J-S35005-25
NON-PRECEDENTIAL DECISION - SEE SUPERIOR COURT O.P. 65.37
COMMONWEALTH OF PENNSYLVANIA : IN THE SUPERIOR COURT OF : PENNSYLVANIA : v. : : : ANTHONY GAMBIRAZIO : : Appellant : No. 172 MDA 2025
Appeal from the Judgment of Sentence Entered August 4, 2022 In the Court of Common Pleas of Luzerne County Criminal Division at No(s): CP-40-CR-0003034-2021
BEFORE: OLSON, J., MURRAY, J., and LANE, J.
MEMORANDUM BY OLSON, J.: FILED: NOVEMBER 14, 2025
Following restoration of his direct appeal rights on February 5, 2025,
Appellant, Anthony Gambirazio, appealed from the judgment of sentence
originally entered on August 4, 2021, which was made final by the denial of
his post-sentence motion on December 5, 2022. In this direct appeal,
Appellant's counsel has filed both a petition for leave to withdraw as counsel
and an accompanying brief pursuant to Anders v. California, 386 U.S. 738
(1967) and Commonwealth v. Santiago, 978 A.2d 349 (Pa. 2009). We
conclude that Appellant's counsel has complied with the procedural
requirements necessary to withdraw. Moreover, after independently
reviewing the record, we conclude that the instant appeal is wholly frivolous.

Data items:
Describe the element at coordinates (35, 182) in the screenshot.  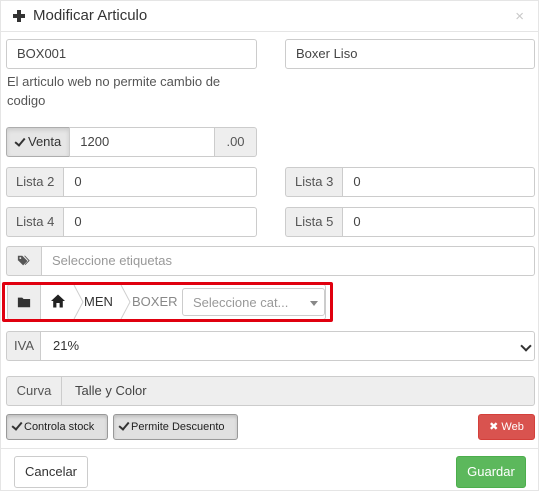
I see `lista2-label: Lista 2` at that location.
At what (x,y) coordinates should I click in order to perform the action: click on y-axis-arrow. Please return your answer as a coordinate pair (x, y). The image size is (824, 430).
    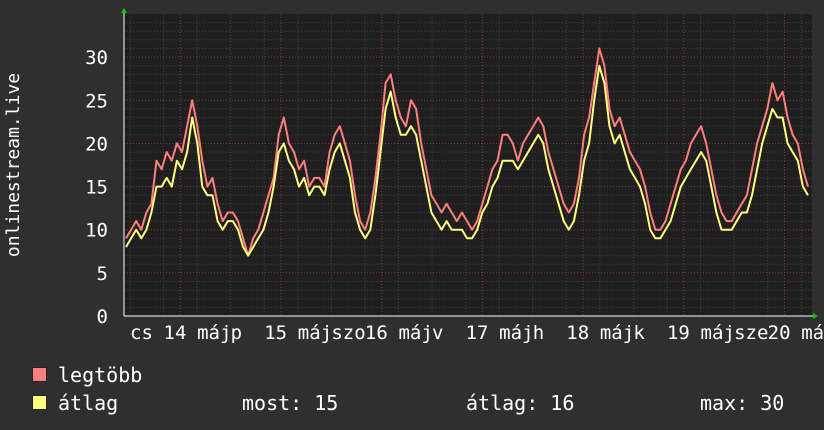
    Looking at the image, I should click on (124, 10).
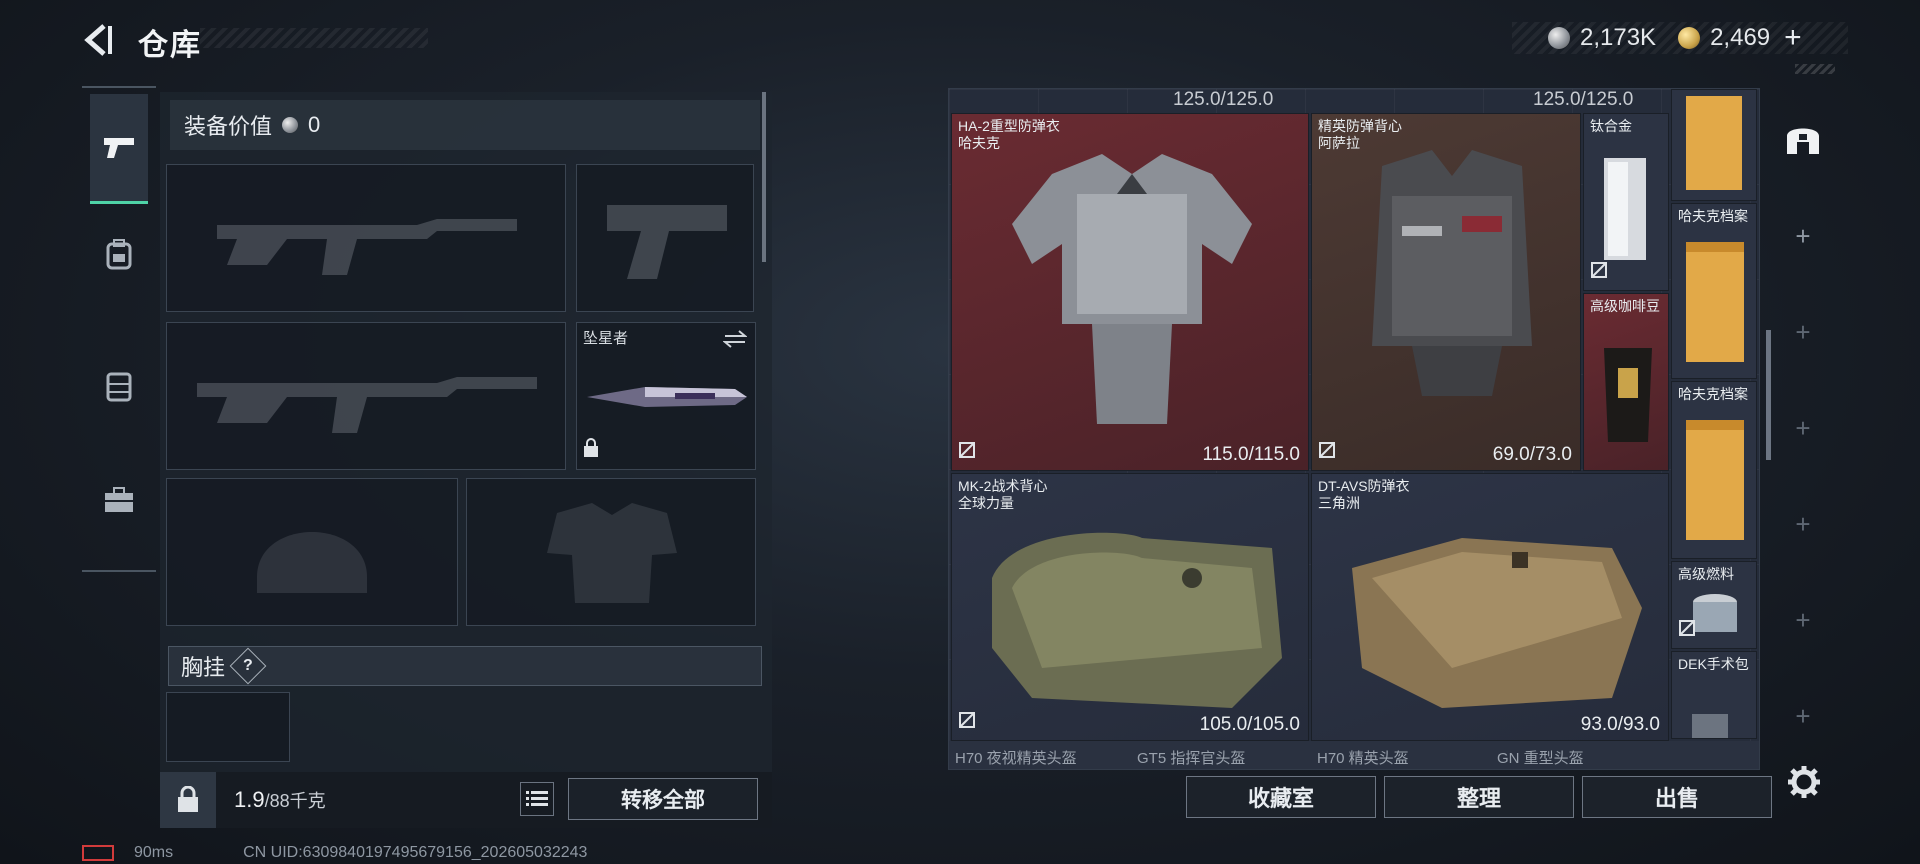  I want to click on dt-avs-armor-icon, so click(1497, 623).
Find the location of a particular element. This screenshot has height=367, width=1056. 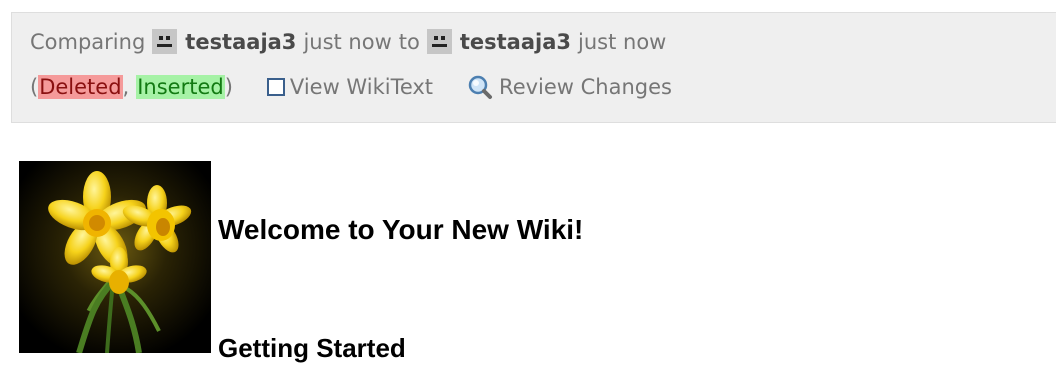

welcome-heading: Welcome to Your New Wiki! is located at coordinates (401, 230).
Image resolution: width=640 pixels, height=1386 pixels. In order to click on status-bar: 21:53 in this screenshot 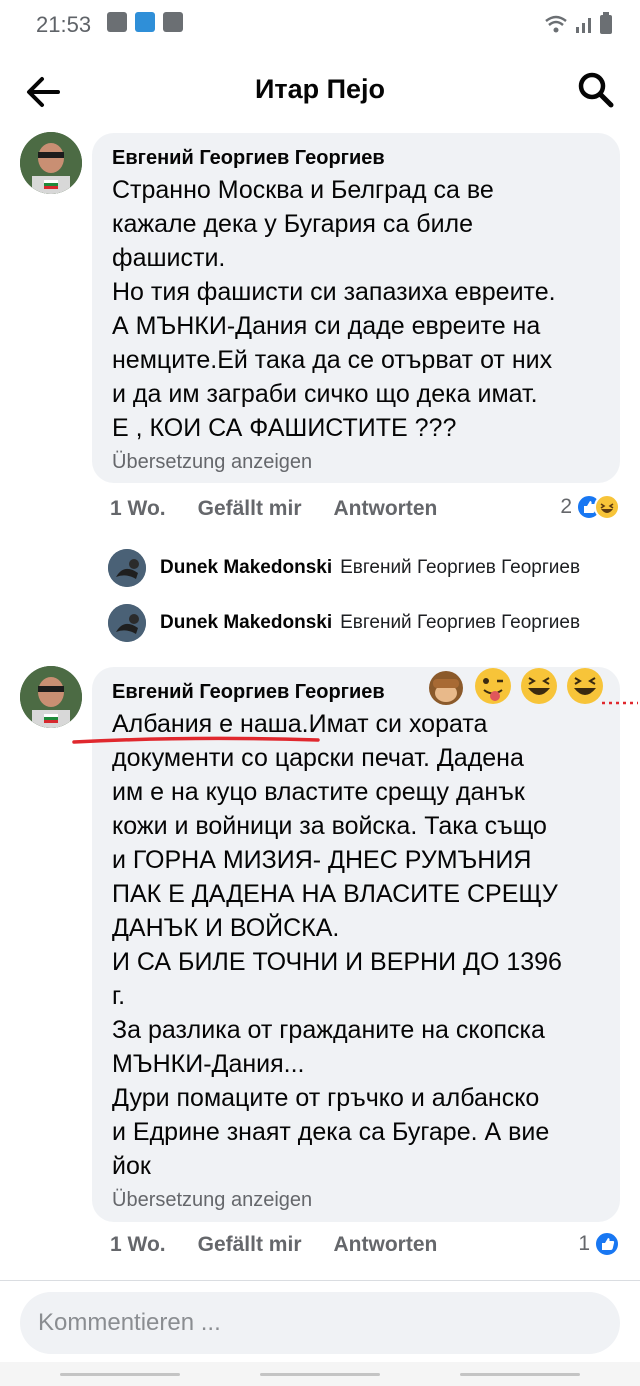, I will do `click(320, 25)`.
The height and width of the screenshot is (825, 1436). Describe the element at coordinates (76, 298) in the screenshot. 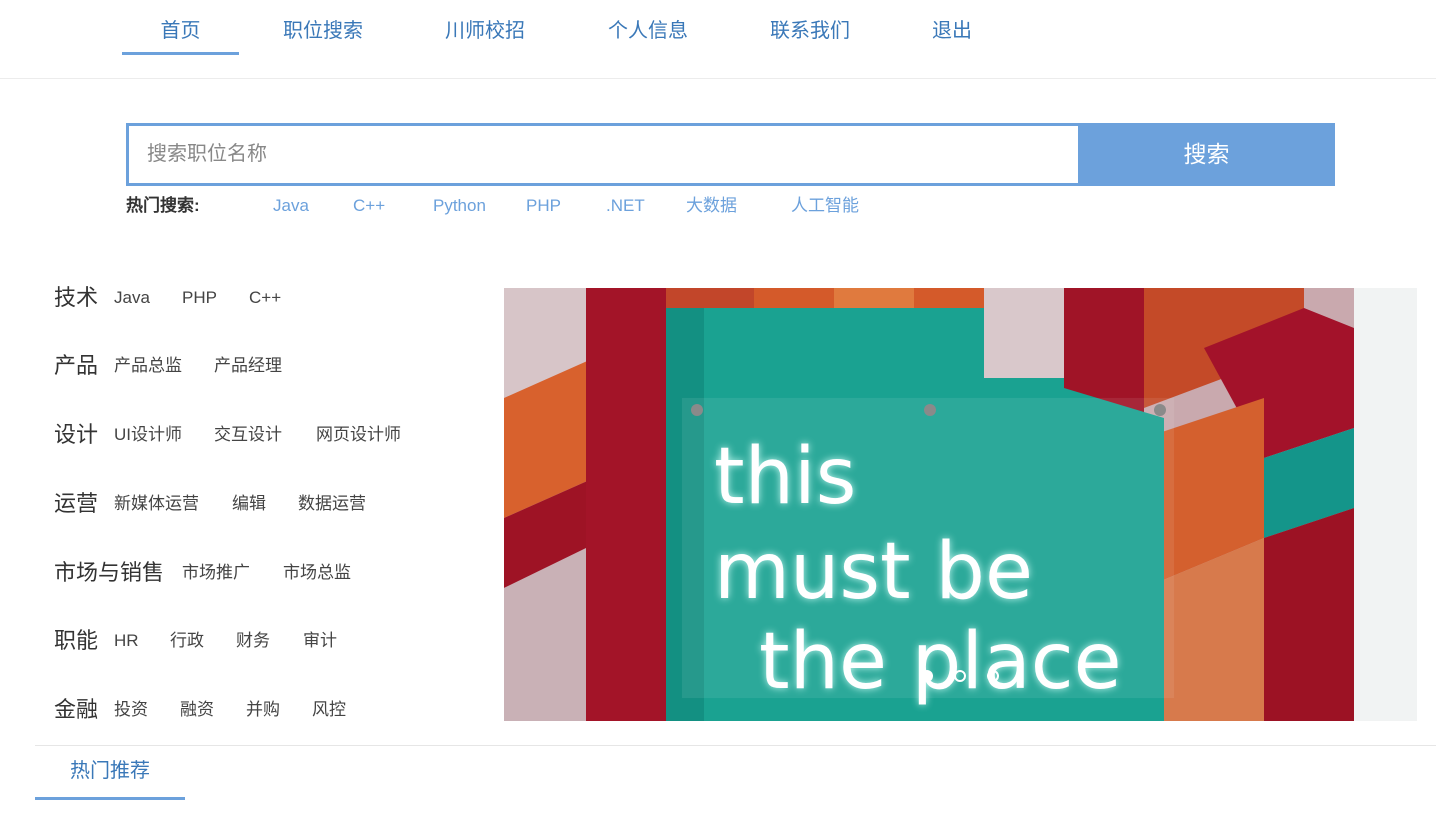

I see `category-title: 技术` at that location.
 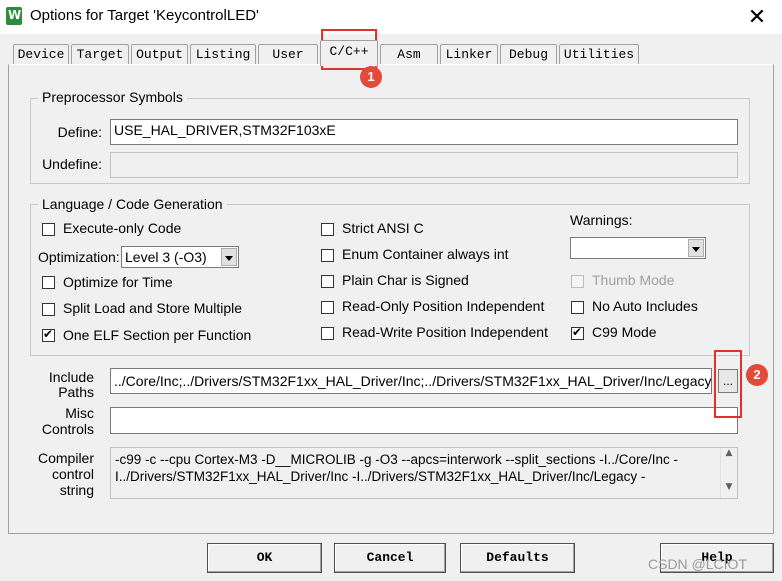 What do you see at coordinates (624, 332) in the screenshot?
I see `c99-mode-label: C99 Mode` at bounding box center [624, 332].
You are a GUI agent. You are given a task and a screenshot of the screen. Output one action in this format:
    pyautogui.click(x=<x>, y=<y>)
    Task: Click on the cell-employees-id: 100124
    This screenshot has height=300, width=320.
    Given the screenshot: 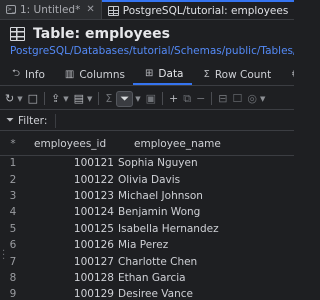 What is the action you would take?
    pyautogui.click(x=71, y=212)
    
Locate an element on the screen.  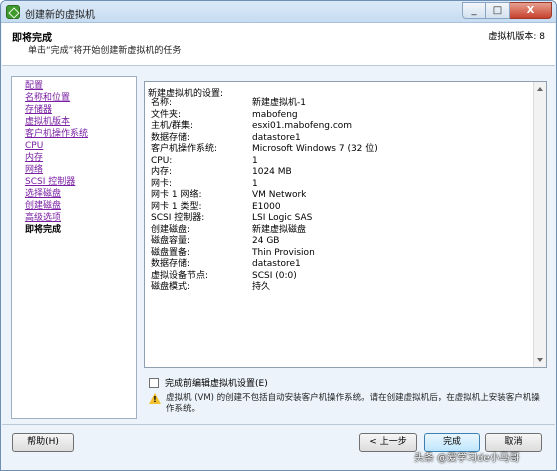
summary-key: 磁盘模式: is located at coordinates (171, 287).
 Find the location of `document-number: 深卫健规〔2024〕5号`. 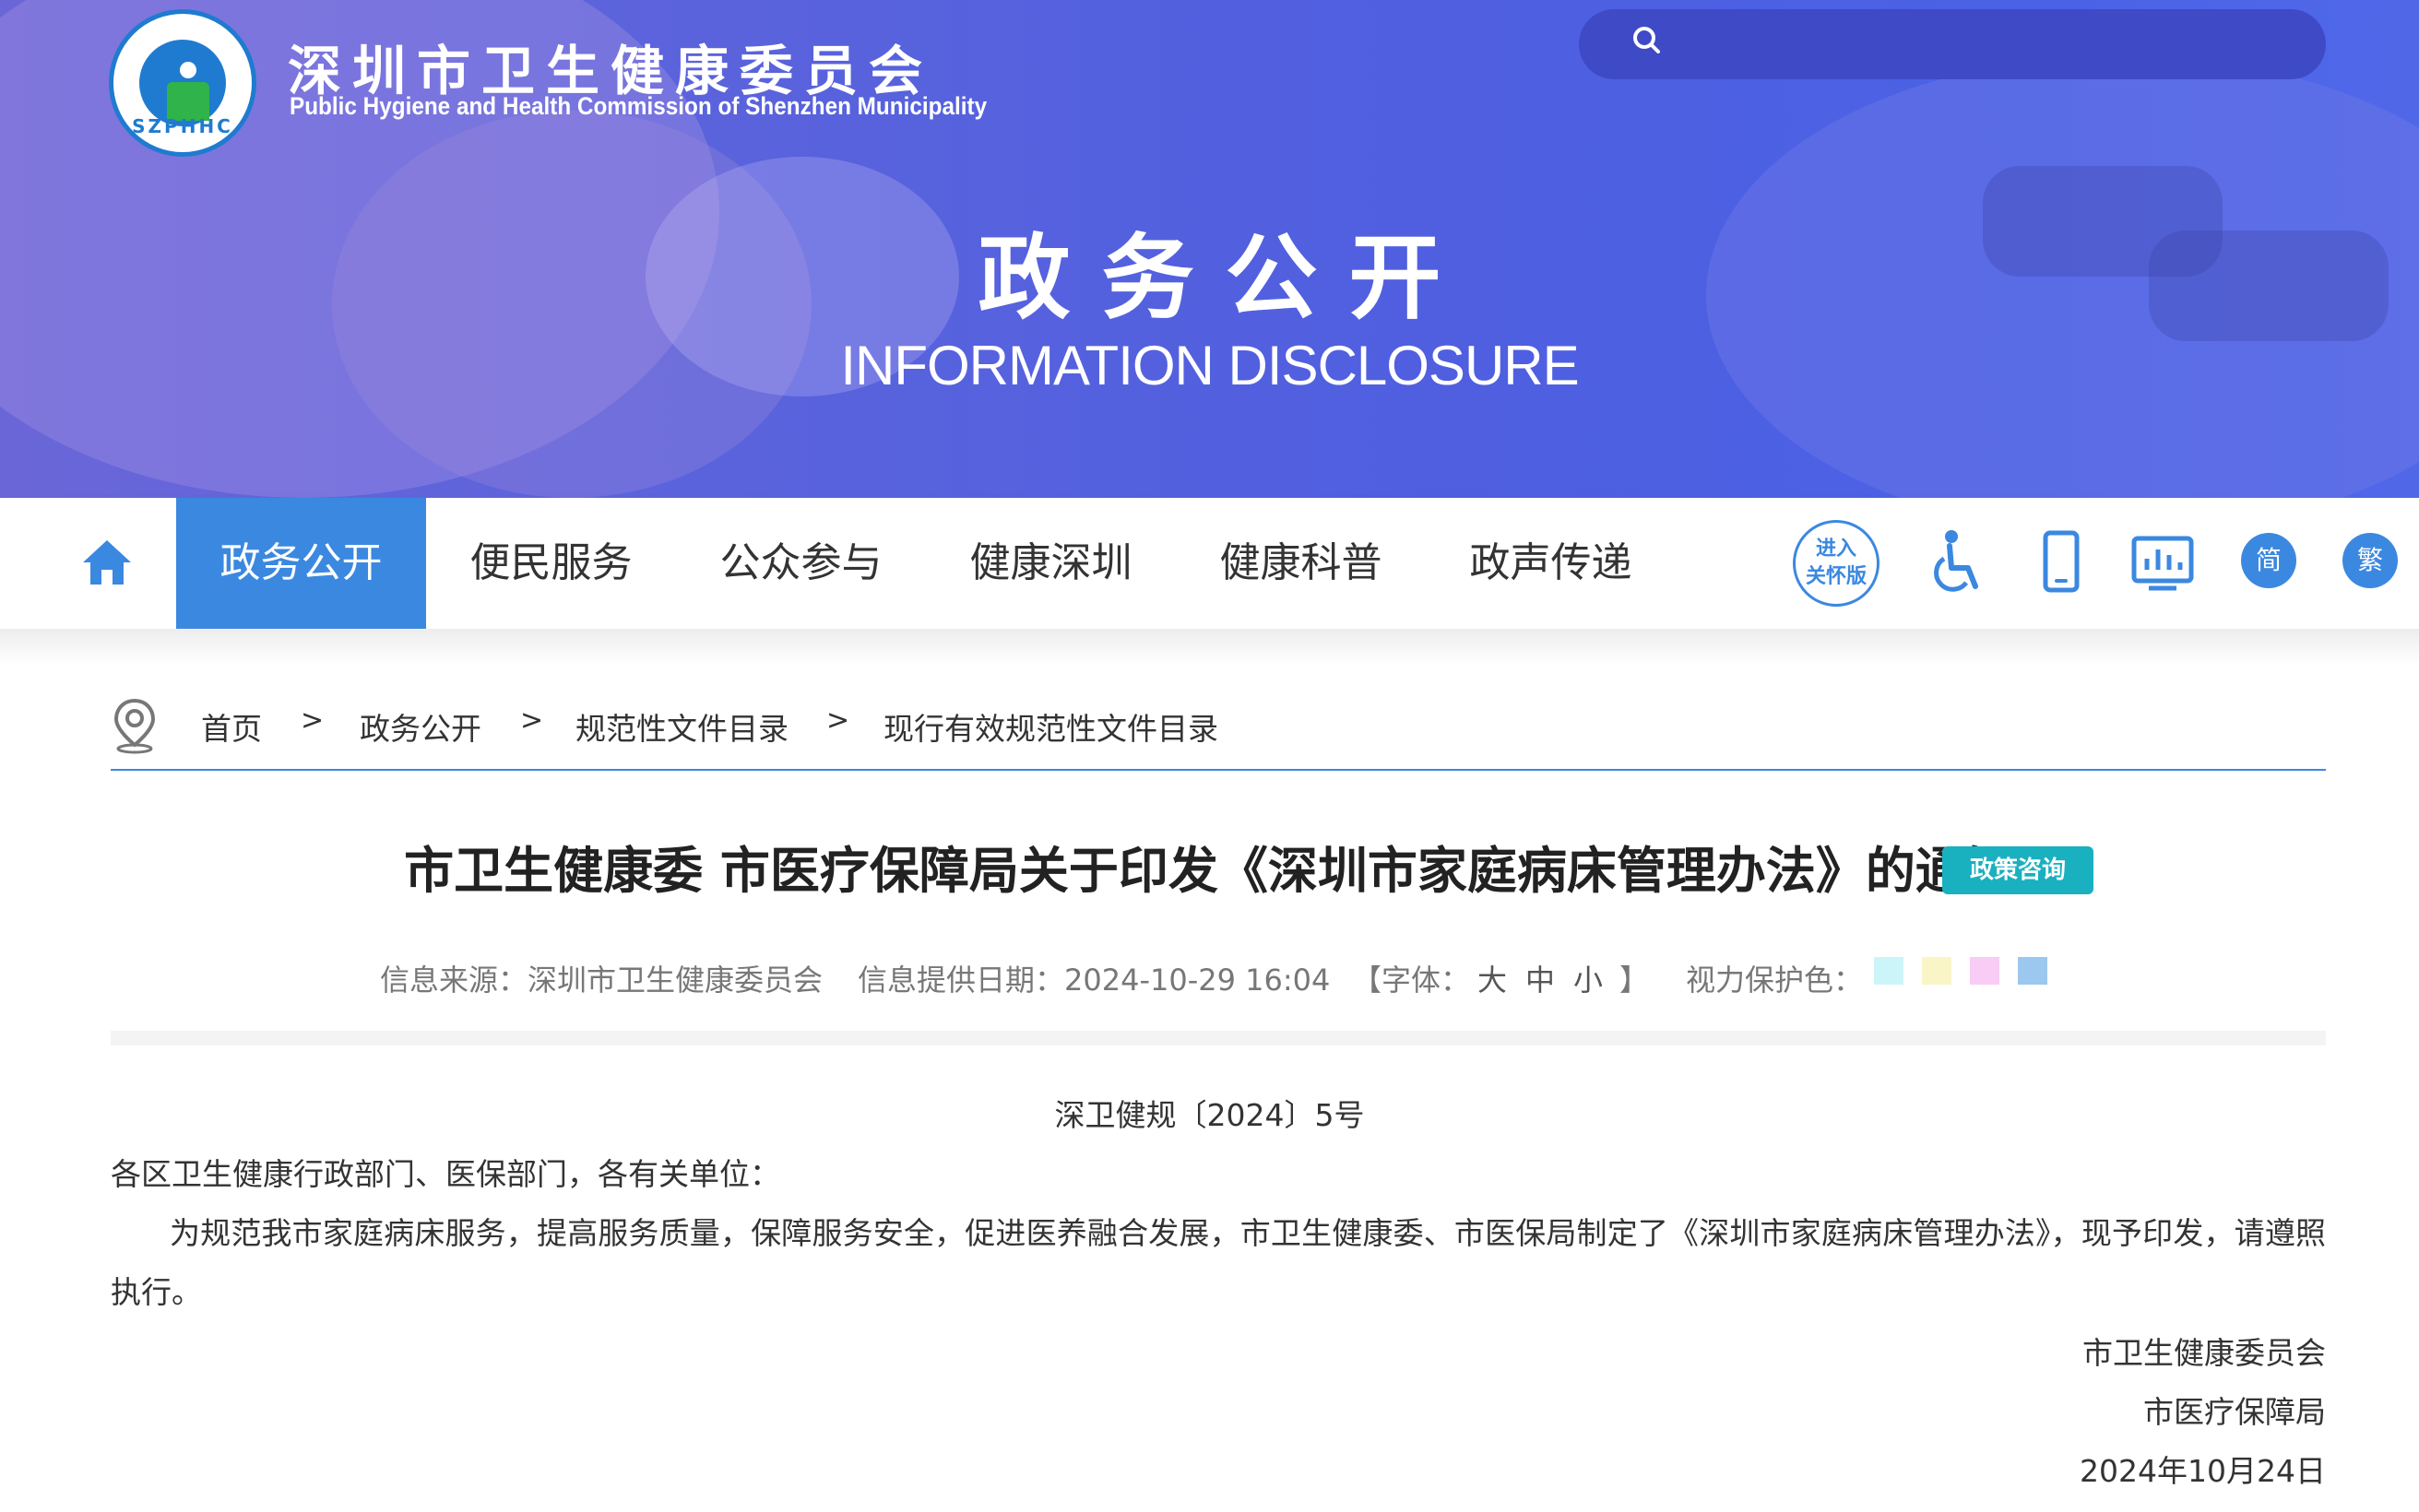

| Request |
Write the next part of the appeals court memorandum on Anthony Gambirazio's case, picking up right after its last sentence.

| Answer for this exercise |
Therefore, we grant counsel's petition for leave to withdraw and affirm
Appellant's judgment of sentence. J-S35005-25
The trial court summarized the relevant facts and procedural history of
this case as follows.
On April 21, 2022, [Appellant] was convicted of aggravated assault. . . . . robbery, [conspiracy to commit aggravated assault,] conspiracy to commit robbery, simple assault, and theft by unlawful taking following a jury trial.[1]
***
[The testimony at Appellant’s trial established the following. Bryan Padilla, the Victim,] testified that as he walked up the stairs of his apartment building[,] he was assaulted by two individuals, one of which was [Appellant. The Victim] knew [Appellant] prior to the date of the assault[, which occurred] on June 15, 2021. During the assault, [the Victim] was beaten and struck with a firearm on his head and face. He had a cell[ular tele]phone and U[nited States] currency taken from his person during the robbery. [Appellant] also shot [the Victim] and ran from the scene.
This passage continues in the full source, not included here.